Visiting Iceland is amazing. Until you rent a car to drive around the country and the gas stations have you scratching your head. Gas stations in Iceland can be a bit strange to Americans who are used to the typical convenience store and self-service. That’s why we put together this guide so you can be prepared when you visit Iceland.
There are four different fuel companies that you will find in Iceland, differentiated based on color: the red and white company (N1), the green and yellow companies (Olis and OB), the white and pink company (Orkan), and the blue and red company (AO). The majority of the gas stations are by N1. While all of these gas stations dispense fuel and diesel, some of them are also coffee shops, grocery stores, liquor stores, and souvenir shops. Without further ado, let’s get started!
How to actually get gas in Iceland
Gas stations in Iceland are some of the strangest things in the country. Many travelers have been warned against them, but that does not mean that you can’t figure it out.
Pumping fuel at self-service stations
If you are a US citizen, self-serve gas stations are normal, but they may stump visitors from other countries. Keep in mind your fuel type when filling gas. Rental cars in Iceland either take diesel or petrol, so be very mindful of the kind of fuel you are filling in your car. The wrong fuel will shut down your car mid-way and ruin your trip (and leave your rental car service very unhappy).
In Iceland, the gasoline/petrol pump handle is green and the diesel pump handle is black. This can be a bit confusing for Americans since the green handle is diesel in the US.
After selecting the correct pump, you can pay with your debit or credit card, preferably one with a pin.
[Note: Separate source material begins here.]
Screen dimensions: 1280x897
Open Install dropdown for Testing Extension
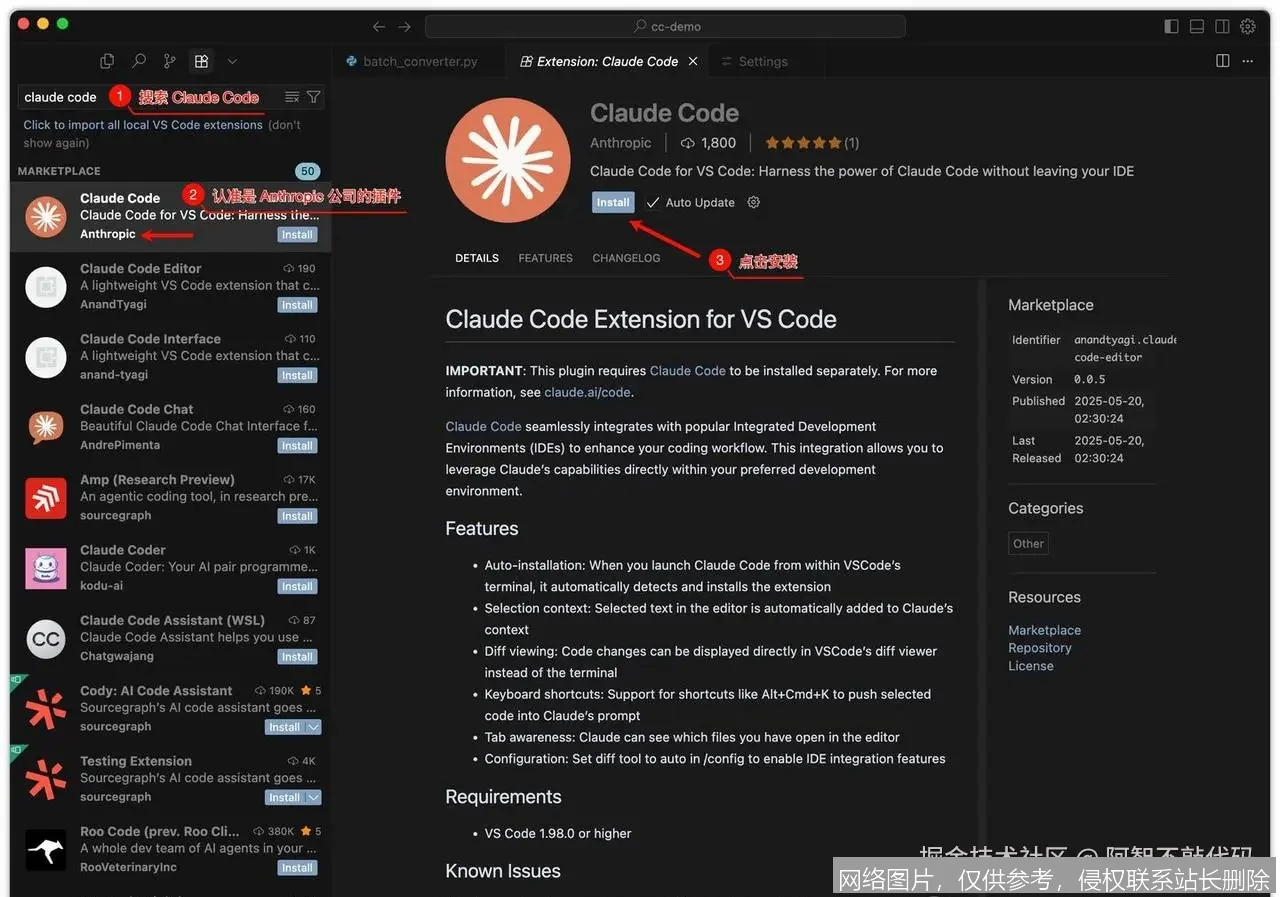click(313, 797)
Then, you tell the machine which pump is yours. Finally, open the gas tank and pull the lever to fill with the gas.
Payment Systems at Gas stations
Not all kinds of cards are accepted at the fuel stations. Of course, full-service stations accept all kinds of debit and credit cards. The smaller stations, however, only accept cards with a security pin. Some American credit cards do not come with a pin number, so they won’t work at these gas stations. Before you travel, make sure to contact your bank and memorize the pin of your credit card.
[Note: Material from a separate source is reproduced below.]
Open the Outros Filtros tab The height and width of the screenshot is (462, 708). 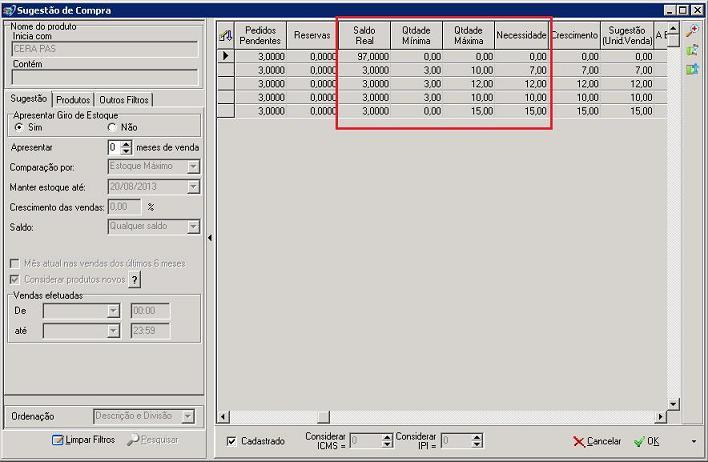(x=125, y=100)
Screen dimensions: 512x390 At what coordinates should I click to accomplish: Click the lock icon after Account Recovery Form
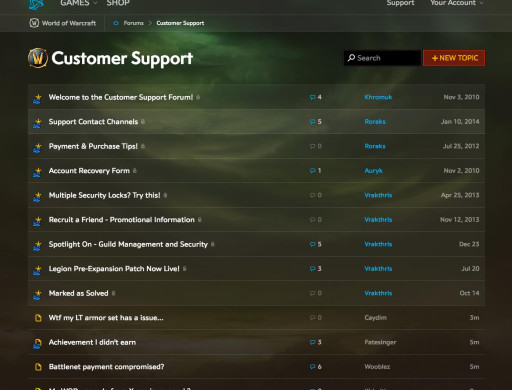click(135, 171)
If you only have cash on hand, buy a gas card at the beginning of the trip to avoid getting stuck in a bad position. Prepaid cards are available at supermarkets and N1 gas stations. Do this regardless, it’s great to have a gas card in a pinch.
High Fuel Prices
Since Iceland is an island, the gas prices in this country are astronomical.
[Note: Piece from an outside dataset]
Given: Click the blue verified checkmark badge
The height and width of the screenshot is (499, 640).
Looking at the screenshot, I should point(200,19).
You must have ever heard about this fact before, and it is no myth. Plus, krona (Iceland’s currency) is a strong currency in the market, which is why transporting gas in the middle of the sea has a cost that impacts you. When you are filling your car in Iceland, you can expect to pay anywhere between $7 – 8 USD (868 – 992 ISK) for a gallon of gas. This means that filling up your small car might cost you $90-$100 or roughly 10,000 Icelandic Kroner, which is a lot.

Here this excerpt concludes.